Cervical cancer remains a serious public health problem in developing countries, especially in China. The distribution of HPV types may differ among specific populations in different countries. Their genetic variation data can be of considerable importance to assess the impact of local HPV vaccines and strategies for cancer prevention. To our knowledge, the Taizhou Area HPV Study is a comprehensive study to assess the genetic variations of HPV types in southeast China, which is helpful for local HPV vaccine development. According to our previous findings, genetic variation in the E6 and E7 genes of α-9 HPV types was found to be highly associated with cervical carcinogenesis risk [13,14,15]. Therefore, we continue to investigate the genetic variation of HPV33 and to explore its carcinogenicity among women in Taizhou, Southeast China.

In this study, we obtained 185 complete sequences of HPV33 E6 and E7 genes among Chinese women.
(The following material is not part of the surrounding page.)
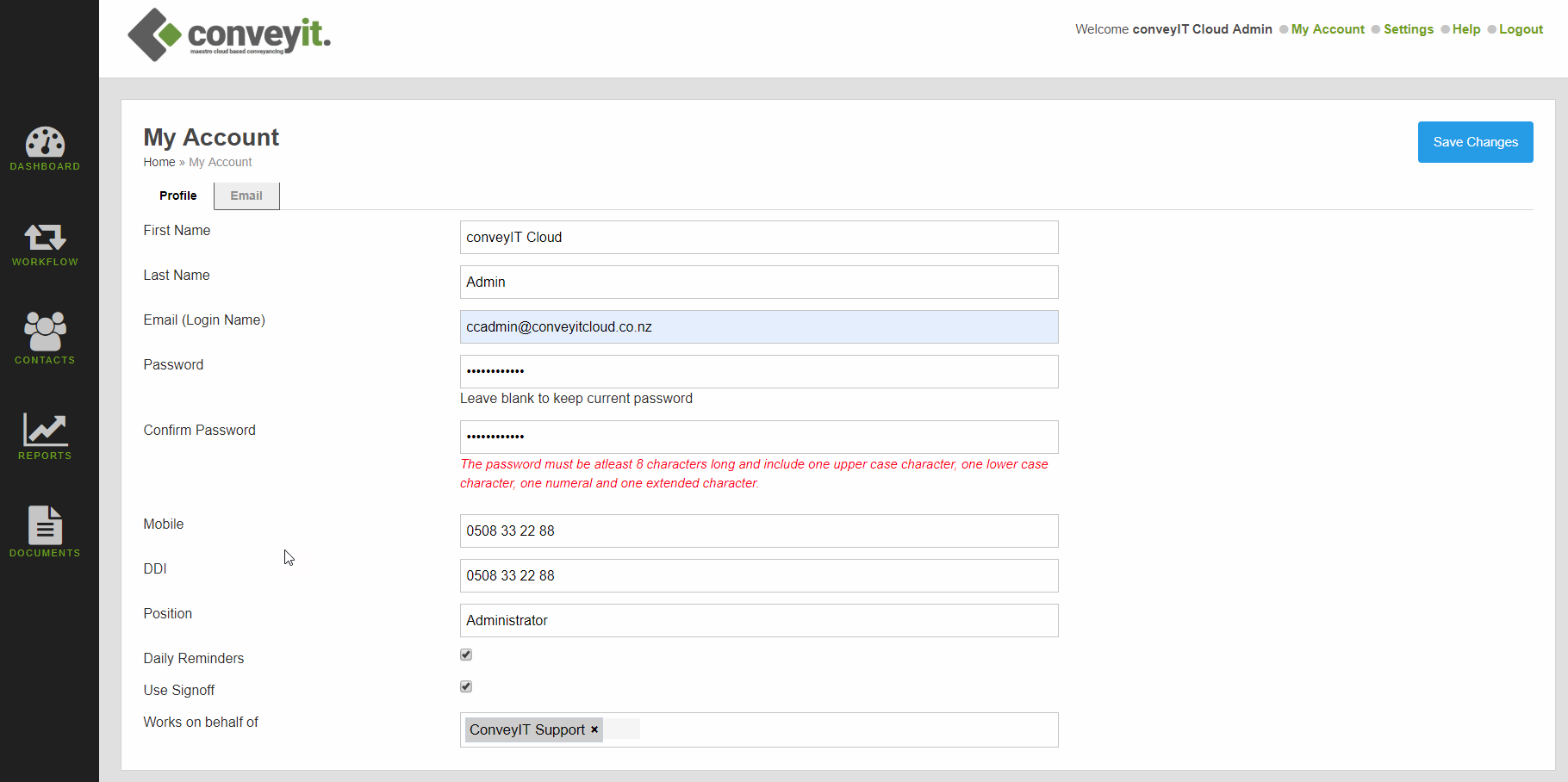
Task: Open the Reports chart icon
Action: pos(45,429)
Our data showed that all HPV33 E6/E7 variants belonged to lineage A. Most of the HPV33 E6/E7 variants (75.7%) belonged to sublineage A1, which was similar to the results (92.1%) obtained in Southwest China [16]. Sublineage A1 was observed to be distributed throughout the world, but the relative frequency varied by region. Sublineage A2 (59.7%) was the most common lineage in the Asia and Oceania region [10]. However, only 1.1% of the HPV33 variants belonged to A2, and 23.2% of the sublineage belonged to A3 in Taizhou, Southeast China. Lineage A predominates in Asia and Europe, while lineage B or C predominates in Africa [10, 17]. Compared with other sublineage variants, the risk of CIN2/3 or cervical cancer in sublineage A1 was significantly increased [18,19,20]. Our data suggested that the proportion of sublineage A1 in CIN2/3 was higher when compared with CIN1, but it was not significant (76.5% vs. 80.6%, P > 0.05). There was no significant difference in the risk of cervical lesions between sublineage A1 and other HPV33 E6/E7 variants. Notably, 33CNTZ01 accounts for 90% (126/140) of A1 and 33CNTZ11 accounts for 86% (37/43) of A3. Other (sub)lineages were not included in these analyses due to having only one or two samples.
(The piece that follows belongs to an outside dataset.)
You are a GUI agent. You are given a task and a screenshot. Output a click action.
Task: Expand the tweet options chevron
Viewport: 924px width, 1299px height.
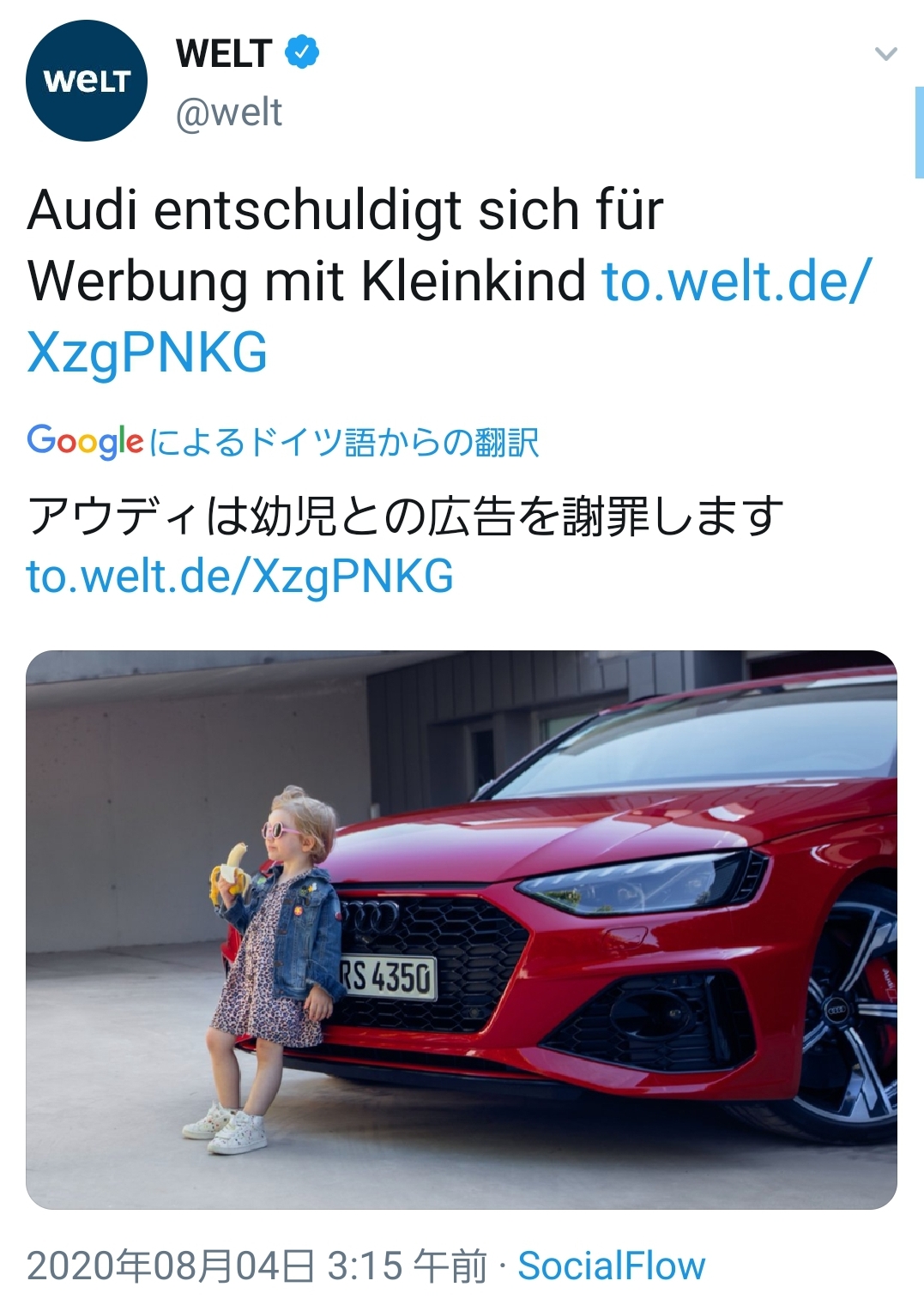coord(885,54)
Compared with the HPV33 reference sequence (GenBank accession no. M12732.1), the six most prevalent nucleotide substitutions were A213C (K35N) (25.9%), A364C (N86H) (24.3%), A273G (23.2%), A387C (K93N) (24.3%), and A446G (Q113R) (23.2%) in the E6 gene and A862T (Q97L) (24.3%) in the E7 gene, which were specific to HPV33 lineage A3. He et al. [21, 22] found 15.3% G542T (R145I) of the E6 gene in Southwest China; however, this nucleotide substitution has not been detected in Taizhou, Southeast China. It is hypothesized that the substitution of G542T(R145I) may increase the infection rate of the HPV33 variant in Southwest China by reducing its immunogenicity and enhancing its adaptability to the environment [22]. In addition, the 93rd residue is the common nonsynonymous substitution in the E6 gene of α-9 HPV types [14, 15, 22]. These findings are valuable for the development of therapeutic vaccines and cancer immunotherapies.

Conclusions

In summary, this study provides the most comprehensive data on the genetic variations, phylogenetics, and carcinogenicity of HPV33 E6/E7 variants in Southeast China to date. These findings can make an important contribution to future epidemiological, HPV vaccination, and cancer immunotherapy studies.